The most fun thing about the business of beer, wine and spirits may simply be drinking it. But someone (or some company) makes the stuff, and you know they are not doing it on a nonprofit basis. Many investors have done very well investing in and around the global alcohol business. The most popular choice among these businesses ebbs and flows by the day. That being said, the alcohol business seems to do just fine in good times and in bad times.
24/7 Wall St. wanted to review the major beer, wine and spirits makers to see where new and possible investors in this sector should look now. While much of our emphasis is on valuation against what the analysts think, there is actually a lot more to the puzzle here. Some of these companies might be stocks to avoid, even if their products are great. The consensus earnings estimates and analyst price targets are provided by Thomson Reuters.
Anheuser-Busch InBev S.A./N.V. (NYSE: BUD) still has plenty of value left for investors, it appears. While it is trading at $99.50, “Bud’s” consensus price target is $113.15. One analyst even expects its shares to rise up to $124 in the coming year. The implied upside is about 14% on the consensus reading, plus you get close to a 2% dividend. The stock trades at close to 20 times 2013 earnings and close to 18 times 2014 earnings. Even with this much upside, the stock is looking close to all-time post-merger highs.
Beam Inc. (NYSE: BEAM) also is exhibiting some upside potential. At $65.44, its 52-week high is $69.78, and its consensus price target of $70.75 implies upside of about 8%. Where Beam gets pricey is at 25 times 2013 expected earnings and about 22 times expected 2014 earnings. Then there is only a 1.4% dividend yield.
Boston Beer Co. Inc. (NYSE: SAM) has been an amazement, rallying more than 100% from its stock’s low of the past year. Even after making its founder a billionaire on paper, this one is actually overpriced, if Wall Street gets to be in the investor taste test. With shares trading around $231, the Thomson Reuters consensus price target is down all the way at almost $200. This stock just never seems to go on sale. In fact, all four analysts have the stock’s price target listed under the current price. Sam Adams trades at about 43 times expected 2013 earnings, over twice a normal average in the sector.
Brown-Forman Corp. (NYSE: BF-B) is most comparable to Beam, yet its upside is marginally less. It is at $70.70, and the 52-week high is $74.29. The consensus price target of $74.44 implies upside of only about 5%. Its dividend is a bit watered down as well at a yield of 1.6%. The empire of wine, whiskey and other spirits seems to be a pricey one for the time being.
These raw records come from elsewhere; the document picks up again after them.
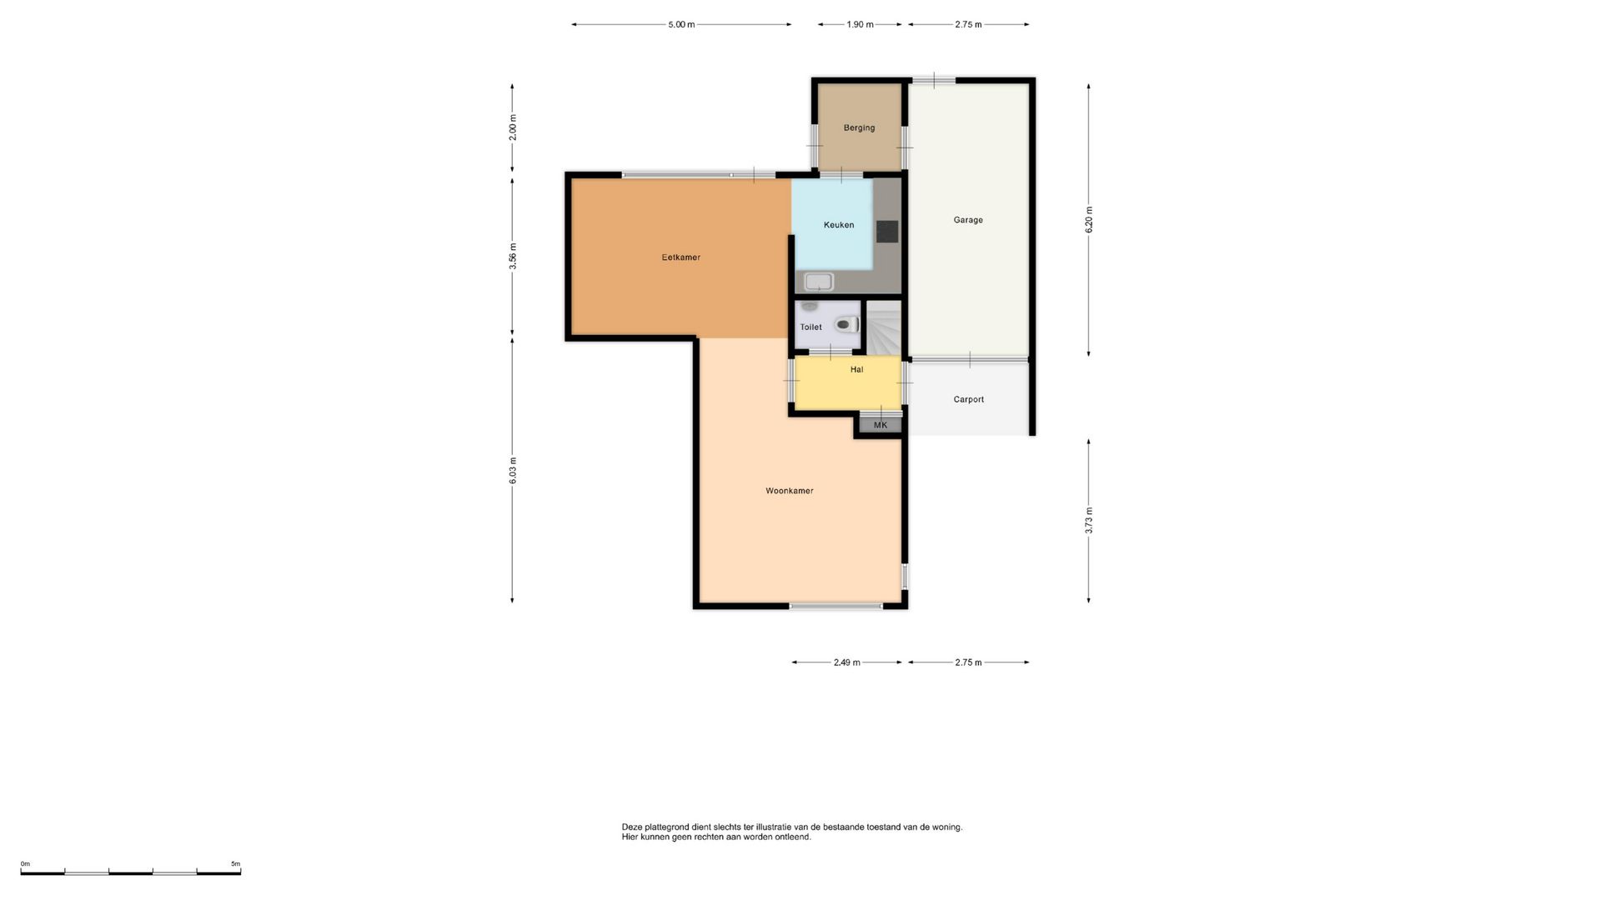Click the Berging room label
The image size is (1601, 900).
pos(859,128)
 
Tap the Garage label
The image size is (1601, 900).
pos(968,220)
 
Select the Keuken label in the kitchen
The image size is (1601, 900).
pos(839,225)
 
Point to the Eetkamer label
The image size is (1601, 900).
pos(681,258)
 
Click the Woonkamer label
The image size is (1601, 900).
pos(790,491)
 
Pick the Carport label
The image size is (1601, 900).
pos(969,399)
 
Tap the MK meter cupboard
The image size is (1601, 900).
pos(881,425)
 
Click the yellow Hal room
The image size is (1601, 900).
pos(848,383)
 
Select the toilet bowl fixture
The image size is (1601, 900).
pos(847,324)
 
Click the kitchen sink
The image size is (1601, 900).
pos(819,282)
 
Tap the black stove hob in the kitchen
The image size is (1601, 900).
pos(887,231)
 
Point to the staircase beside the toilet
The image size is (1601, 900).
pos(884,328)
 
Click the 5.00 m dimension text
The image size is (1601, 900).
pos(681,25)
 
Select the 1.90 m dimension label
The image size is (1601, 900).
pos(860,25)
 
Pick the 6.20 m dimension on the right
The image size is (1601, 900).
pos(1089,220)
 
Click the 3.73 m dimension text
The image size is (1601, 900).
pos(1089,521)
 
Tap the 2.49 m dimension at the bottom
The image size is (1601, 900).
pos(846,662)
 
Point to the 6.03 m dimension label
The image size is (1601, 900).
pos(513,471)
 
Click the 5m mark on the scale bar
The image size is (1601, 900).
pos(236,864)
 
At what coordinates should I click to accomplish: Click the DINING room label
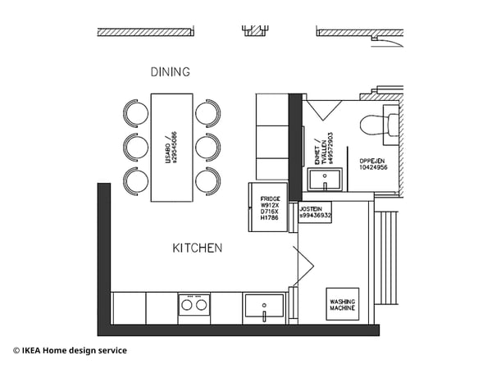tap(170, 72)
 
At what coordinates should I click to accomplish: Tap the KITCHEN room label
tap(197, 248)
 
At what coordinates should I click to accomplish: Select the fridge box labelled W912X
tap(269, 208)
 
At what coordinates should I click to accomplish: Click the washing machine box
tap(342, 303)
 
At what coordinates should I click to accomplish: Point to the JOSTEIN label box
tap(315, 212)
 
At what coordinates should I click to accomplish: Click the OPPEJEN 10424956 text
tap(373, 163)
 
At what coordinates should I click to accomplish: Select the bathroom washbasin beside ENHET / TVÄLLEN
tap(332, 178)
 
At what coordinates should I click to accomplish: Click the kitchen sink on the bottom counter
tap(264, 308)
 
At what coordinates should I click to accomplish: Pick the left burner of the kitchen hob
tap(187, 305)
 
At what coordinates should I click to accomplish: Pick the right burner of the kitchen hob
tap(201, 305)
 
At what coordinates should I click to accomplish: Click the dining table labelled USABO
tap(171, 147)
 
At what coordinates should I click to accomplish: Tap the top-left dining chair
tap(136, 112)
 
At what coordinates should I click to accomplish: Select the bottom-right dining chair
tap(207, 180)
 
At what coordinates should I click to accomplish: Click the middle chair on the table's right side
tap(207, 147)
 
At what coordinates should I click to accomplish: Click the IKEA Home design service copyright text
tap(70, 351)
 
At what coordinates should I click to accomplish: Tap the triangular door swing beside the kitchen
tap(304, 262)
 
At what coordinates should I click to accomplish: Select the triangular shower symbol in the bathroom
tap(324, 110)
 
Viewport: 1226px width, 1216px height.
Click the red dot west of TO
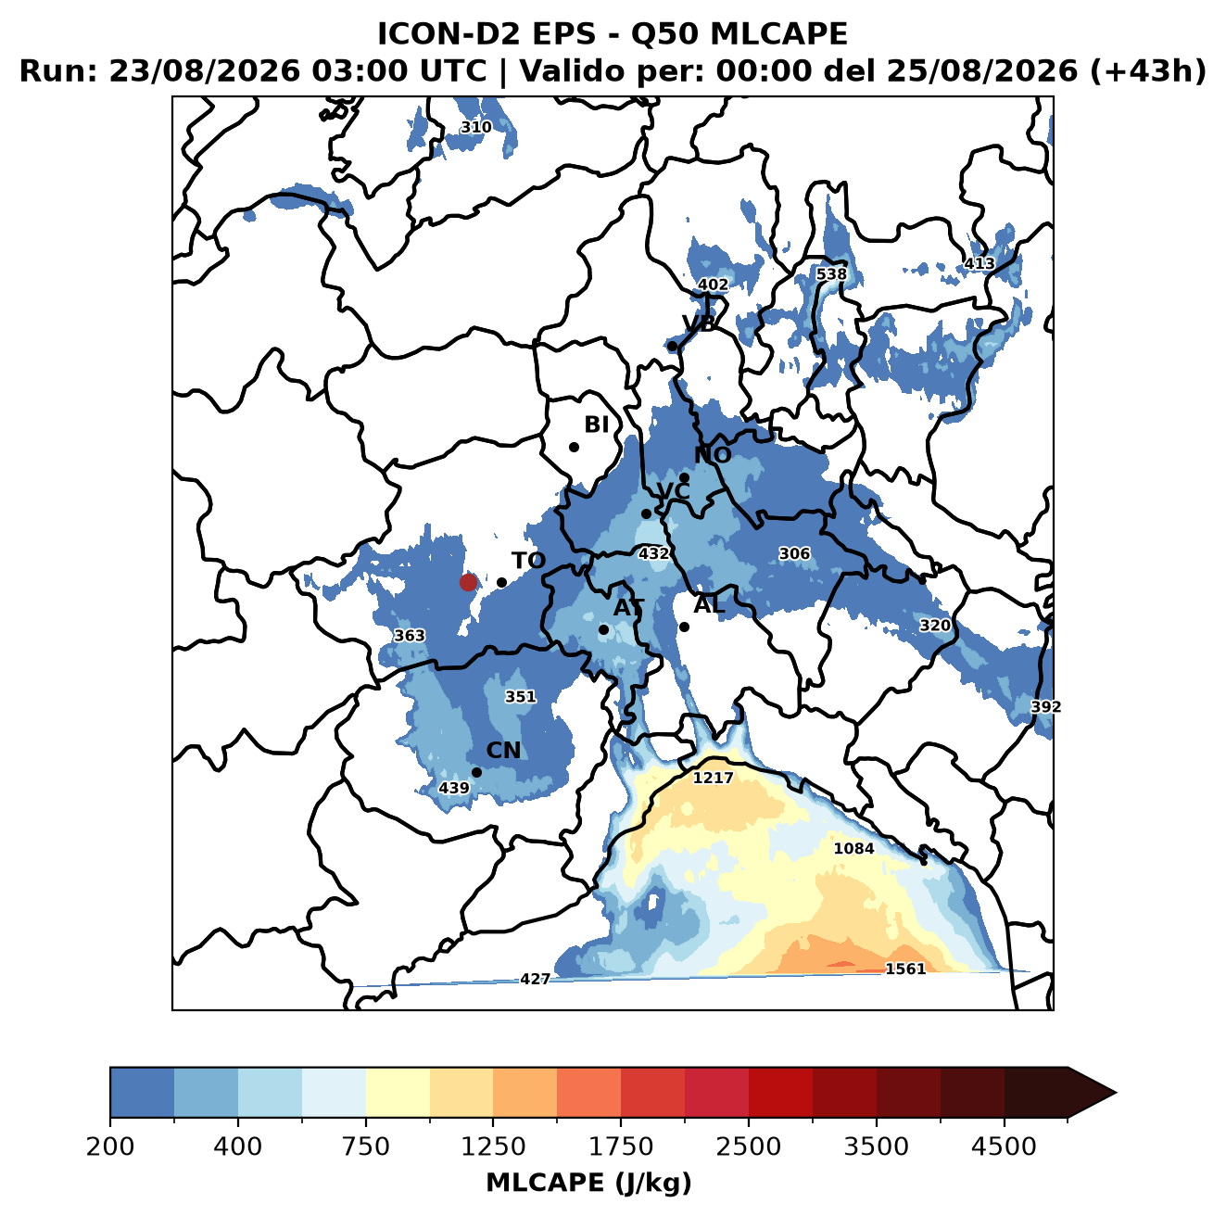[x=468, y=582]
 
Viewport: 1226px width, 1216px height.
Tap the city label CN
[x=503, y=751]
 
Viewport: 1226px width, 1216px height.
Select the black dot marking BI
[x=574, y=448]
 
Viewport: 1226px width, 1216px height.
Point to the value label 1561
[x=905, y=969]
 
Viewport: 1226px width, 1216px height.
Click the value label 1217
[x=713, y=778]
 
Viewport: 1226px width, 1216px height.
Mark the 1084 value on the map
[x=853, y=848]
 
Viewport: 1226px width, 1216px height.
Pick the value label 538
[x=831, y=273]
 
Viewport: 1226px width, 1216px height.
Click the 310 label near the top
[x=476, y=127]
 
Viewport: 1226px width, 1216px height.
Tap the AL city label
[x=709, y=604]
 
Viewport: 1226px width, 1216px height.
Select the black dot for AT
[x=604, y=630]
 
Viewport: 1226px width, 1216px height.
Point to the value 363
[x=410, y=636]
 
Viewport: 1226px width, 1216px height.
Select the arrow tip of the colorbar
[x=1116, y=1094]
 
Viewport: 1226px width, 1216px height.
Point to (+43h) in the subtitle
[x=1148, y=71]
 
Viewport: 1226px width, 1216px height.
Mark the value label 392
[x=1046, y=707]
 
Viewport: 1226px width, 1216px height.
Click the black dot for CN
[x=476, y=772]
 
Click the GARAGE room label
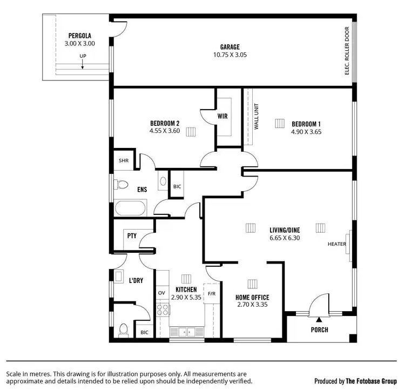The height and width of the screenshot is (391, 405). pyautogui.click(x=230, y=47)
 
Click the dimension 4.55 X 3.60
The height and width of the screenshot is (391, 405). pyautogui.click(x=165, y=131)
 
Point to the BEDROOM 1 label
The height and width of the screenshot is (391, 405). pyautogui.click(x=306, y=123)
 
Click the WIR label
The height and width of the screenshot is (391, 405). pyautogui.click(x=222, y=116)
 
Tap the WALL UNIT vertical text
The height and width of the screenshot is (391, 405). pyautogui.click(x=255, y=116)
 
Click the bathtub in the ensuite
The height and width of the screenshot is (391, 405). pyautogui.click(x=130, y=208)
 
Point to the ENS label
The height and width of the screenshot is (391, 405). pyautogui.click(x=142, y=190)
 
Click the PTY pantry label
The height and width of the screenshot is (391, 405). pyautogui.click(x=131, y=236)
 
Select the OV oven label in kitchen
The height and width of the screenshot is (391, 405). pyautogui.click(x=161, y=293)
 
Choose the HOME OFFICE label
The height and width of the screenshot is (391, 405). pyautogui.click(x=252, y=297)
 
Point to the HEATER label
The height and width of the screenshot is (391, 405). pyautogui.click(x=336, y=244)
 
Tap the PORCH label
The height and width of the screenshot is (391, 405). pyautogui.click(x=319, y=329)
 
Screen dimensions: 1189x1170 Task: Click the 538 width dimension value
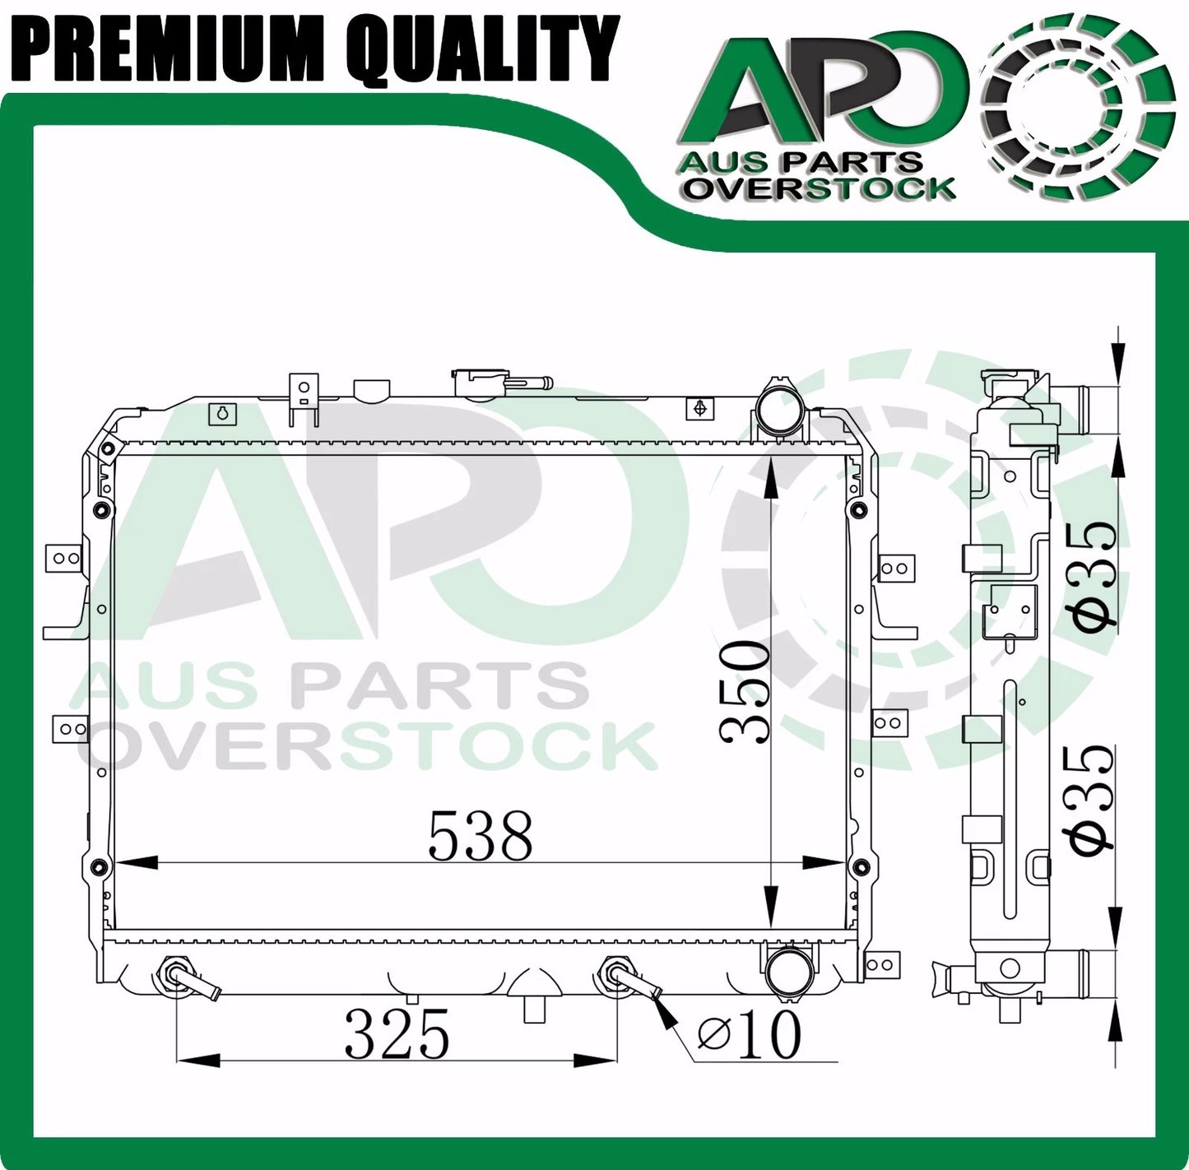tap(480, 837)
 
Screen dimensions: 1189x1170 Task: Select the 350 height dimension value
tap(745, 693)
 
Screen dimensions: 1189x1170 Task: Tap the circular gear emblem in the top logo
tap(1077, 106)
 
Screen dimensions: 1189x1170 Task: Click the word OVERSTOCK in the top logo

Constellation Brands Inc. (NYSE: STZ) just hit yet another new all-time high on Monday, and shares are currently around $59. Shares trade at about 21 times this year’s expected earnings and about 17 times next year’s expected earnings. Because it has risen so much, its consensus of $61.80 implies just under 5% upside. Its recent merger ambitions have kept capital tied up, so no dividend is paid. Constellation is at least into beer, wine and spirits.
Diageo PLC (NYSE: DEO) is another leader close to its all-time highs. At $128, its 52-week high is $131.98, and the consensus price target from analysts of $145 still implies upside of more than 13%. Then there is a dividend yield of about 2.8% to consider as well. At 18 times expected earnings, from a fairly small group of analysts, this one is not sounding too pricey on the surface. Johnnie Walker, Crown Royal, Jose Cuervo and Guinness are just some of its brands, with a wee bit of wine too.
Molson Coors Brewing Co. (NYSE: TAP) still has some upside to it if the analysts are correct. Shares were recently around $50.00, versus a $54 consensus price target and a 52-week high of $53.75. One analyst even has a $61 price target, but the upside is closer to 8% at the moment, and investors get a 2.6% dividend yield. The stock price of the parent of Coors is still about $8 or so shy of its pre-recession all-time highs. This one sounds cheaper at about 12.5 times expected 2013 earnings, but analysts are not giving it the upside anticipation.
Anheuser-Busch InBev S.A./N.V. (NYSE: BUD) is currently the upside king of beers and alcohol for investors by our measurement. It is still trying to grow acquisitively, it has about 14% of implied upside, it is not quite at a 52-week high and it pays close to a 2% dividend yield. Now the company has to figure out how to properly fight the continued trends toward craft beers and heated competition from the wine and spirits market. It even has football season working for it.